### Task statement
The required output is the lines below from the line containing "Viewport: 555px width, 392px height." to the line containing "Task: Click the Arid climate row label", inclusive, retyped exactly. No other lines belong in it.

══ The input ══

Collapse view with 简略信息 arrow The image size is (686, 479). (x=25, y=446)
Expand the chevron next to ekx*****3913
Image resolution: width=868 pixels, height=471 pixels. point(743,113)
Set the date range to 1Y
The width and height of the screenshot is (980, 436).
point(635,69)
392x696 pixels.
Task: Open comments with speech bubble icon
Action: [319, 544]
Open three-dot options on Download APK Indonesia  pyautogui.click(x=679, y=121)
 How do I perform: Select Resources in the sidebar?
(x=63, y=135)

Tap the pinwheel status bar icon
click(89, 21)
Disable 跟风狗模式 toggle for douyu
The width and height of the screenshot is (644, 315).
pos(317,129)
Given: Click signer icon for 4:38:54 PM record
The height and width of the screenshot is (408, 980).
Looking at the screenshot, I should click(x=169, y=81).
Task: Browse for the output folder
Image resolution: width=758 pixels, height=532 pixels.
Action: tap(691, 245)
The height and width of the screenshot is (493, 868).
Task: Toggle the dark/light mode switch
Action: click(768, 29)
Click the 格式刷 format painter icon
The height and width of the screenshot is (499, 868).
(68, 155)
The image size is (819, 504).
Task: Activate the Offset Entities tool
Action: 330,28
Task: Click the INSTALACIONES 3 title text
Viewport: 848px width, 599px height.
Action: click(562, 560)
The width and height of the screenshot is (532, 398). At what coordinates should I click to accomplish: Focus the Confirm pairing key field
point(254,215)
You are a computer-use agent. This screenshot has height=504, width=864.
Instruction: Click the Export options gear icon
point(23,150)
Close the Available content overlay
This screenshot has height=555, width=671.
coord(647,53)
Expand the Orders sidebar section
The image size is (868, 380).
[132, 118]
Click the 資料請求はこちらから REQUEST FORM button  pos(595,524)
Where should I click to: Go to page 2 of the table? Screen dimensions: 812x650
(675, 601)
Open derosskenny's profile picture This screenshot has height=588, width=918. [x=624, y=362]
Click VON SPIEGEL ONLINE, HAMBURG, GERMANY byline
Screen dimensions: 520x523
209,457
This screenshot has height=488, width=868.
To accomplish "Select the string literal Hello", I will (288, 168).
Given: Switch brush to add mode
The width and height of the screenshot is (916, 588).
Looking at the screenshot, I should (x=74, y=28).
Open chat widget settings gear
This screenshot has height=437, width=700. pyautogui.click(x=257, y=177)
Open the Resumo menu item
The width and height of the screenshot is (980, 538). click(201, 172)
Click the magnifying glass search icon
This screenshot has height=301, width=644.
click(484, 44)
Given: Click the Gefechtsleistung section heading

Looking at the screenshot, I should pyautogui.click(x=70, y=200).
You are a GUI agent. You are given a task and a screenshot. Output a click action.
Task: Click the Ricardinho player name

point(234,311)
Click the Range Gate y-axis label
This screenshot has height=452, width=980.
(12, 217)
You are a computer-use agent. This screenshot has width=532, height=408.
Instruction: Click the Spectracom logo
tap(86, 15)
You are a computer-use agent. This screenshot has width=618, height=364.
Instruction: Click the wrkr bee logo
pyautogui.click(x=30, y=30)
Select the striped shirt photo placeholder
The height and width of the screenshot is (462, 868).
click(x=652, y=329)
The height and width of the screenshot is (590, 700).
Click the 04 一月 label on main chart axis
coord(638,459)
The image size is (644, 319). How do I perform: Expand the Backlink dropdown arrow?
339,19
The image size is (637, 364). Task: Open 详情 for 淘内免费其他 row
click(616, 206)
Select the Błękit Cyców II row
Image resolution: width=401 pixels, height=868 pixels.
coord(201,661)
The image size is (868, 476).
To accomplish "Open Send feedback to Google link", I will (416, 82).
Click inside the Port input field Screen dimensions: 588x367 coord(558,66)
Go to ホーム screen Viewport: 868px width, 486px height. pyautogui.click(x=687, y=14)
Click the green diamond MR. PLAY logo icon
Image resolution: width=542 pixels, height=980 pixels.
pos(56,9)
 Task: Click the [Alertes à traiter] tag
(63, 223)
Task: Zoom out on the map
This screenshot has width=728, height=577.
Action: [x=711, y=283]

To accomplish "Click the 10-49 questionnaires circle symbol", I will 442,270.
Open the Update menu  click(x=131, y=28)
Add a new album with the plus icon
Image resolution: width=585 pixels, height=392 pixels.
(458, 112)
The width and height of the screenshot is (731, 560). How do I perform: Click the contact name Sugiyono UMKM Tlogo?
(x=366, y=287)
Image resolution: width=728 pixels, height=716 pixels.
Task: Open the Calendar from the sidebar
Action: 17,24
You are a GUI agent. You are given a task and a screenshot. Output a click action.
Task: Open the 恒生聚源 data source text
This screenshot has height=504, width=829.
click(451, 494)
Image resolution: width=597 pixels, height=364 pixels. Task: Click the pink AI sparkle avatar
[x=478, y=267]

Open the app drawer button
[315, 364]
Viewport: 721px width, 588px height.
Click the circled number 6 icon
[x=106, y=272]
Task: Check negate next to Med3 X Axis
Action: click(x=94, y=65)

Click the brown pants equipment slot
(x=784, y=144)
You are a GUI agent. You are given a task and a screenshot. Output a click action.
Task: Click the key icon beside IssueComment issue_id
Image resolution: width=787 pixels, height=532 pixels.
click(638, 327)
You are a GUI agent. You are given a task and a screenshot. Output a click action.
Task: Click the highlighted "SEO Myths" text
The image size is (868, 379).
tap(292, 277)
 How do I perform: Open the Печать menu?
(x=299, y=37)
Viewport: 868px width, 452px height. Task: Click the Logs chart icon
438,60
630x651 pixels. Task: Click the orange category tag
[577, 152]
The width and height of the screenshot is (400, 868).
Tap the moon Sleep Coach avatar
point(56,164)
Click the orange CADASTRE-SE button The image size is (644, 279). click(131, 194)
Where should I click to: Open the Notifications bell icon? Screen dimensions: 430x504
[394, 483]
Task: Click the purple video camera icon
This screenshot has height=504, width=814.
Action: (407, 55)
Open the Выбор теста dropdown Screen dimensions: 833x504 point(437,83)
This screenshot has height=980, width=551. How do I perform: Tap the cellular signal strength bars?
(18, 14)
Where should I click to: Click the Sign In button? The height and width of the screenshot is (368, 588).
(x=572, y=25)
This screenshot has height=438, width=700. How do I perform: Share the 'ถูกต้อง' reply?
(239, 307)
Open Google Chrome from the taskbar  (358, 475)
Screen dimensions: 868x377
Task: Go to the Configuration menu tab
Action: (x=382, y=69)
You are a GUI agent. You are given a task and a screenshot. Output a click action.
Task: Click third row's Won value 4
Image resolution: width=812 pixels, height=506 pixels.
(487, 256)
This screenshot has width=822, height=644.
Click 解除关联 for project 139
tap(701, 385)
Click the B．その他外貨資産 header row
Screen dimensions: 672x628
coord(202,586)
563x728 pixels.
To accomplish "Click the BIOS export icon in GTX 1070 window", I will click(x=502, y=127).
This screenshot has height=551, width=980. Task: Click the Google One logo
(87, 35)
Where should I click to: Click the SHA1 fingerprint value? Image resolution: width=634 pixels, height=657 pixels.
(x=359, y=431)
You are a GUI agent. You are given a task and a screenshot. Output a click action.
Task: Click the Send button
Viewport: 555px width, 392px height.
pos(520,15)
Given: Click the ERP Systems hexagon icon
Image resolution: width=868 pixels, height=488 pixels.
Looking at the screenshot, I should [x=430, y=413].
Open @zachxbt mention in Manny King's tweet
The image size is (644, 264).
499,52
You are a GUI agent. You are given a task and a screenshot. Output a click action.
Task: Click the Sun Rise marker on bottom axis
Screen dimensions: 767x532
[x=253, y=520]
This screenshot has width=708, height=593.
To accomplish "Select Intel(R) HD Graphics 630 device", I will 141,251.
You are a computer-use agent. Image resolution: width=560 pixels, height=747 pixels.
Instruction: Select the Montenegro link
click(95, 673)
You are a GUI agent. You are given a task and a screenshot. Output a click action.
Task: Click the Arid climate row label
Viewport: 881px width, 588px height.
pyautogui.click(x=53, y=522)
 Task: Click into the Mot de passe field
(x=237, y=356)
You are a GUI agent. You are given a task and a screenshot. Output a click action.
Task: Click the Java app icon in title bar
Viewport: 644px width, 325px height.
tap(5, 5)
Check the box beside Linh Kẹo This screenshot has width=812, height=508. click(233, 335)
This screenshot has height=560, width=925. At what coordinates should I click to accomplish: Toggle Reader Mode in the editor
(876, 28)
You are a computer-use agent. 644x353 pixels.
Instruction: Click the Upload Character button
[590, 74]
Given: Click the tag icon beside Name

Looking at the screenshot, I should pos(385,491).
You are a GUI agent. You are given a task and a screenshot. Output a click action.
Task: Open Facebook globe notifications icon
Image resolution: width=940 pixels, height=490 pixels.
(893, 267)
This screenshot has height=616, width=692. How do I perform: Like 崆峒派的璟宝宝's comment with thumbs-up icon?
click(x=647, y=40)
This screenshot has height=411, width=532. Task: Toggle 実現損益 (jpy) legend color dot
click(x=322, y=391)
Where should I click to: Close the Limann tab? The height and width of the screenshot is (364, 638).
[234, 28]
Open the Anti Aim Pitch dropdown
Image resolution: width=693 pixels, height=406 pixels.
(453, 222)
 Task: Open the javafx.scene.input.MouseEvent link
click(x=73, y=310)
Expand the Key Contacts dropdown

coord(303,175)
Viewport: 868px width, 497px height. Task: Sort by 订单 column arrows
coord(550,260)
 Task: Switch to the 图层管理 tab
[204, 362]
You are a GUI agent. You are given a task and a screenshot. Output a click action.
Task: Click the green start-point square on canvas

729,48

═══

### Result of the exercise
Viewport: 555px width, 392px height.
pos(520,15)
Given: Click the ERP Systems hexagon icon
Image resolution: width=868 pixels, height=488 pixels.
Looking at the screenshot, I should [x=430, y=413].
Open @zachxbt mention in Manny King's tweet
The image size is (644, 264).
499,52
You are a GUI agent. You are given a task and a screenshot. Output a click action.
Task: Click the Sun Rise marker on bottom axis
Screen dimensions: 767x532
[x=253, y=520]
This screenshot has width=708, height=593.
To accomplish "Select Intel(R) HD Graphics 630 device", I will 141,251.
You are a computer-use agent. Image resolution: width=560 pixels, height=747 pixels.
Instruction: Select the Montenegro link
click(95, 673)
You are a GUI agent. You are given a task and a screenshot. Output a click action.
Task: Click the Arid climate row label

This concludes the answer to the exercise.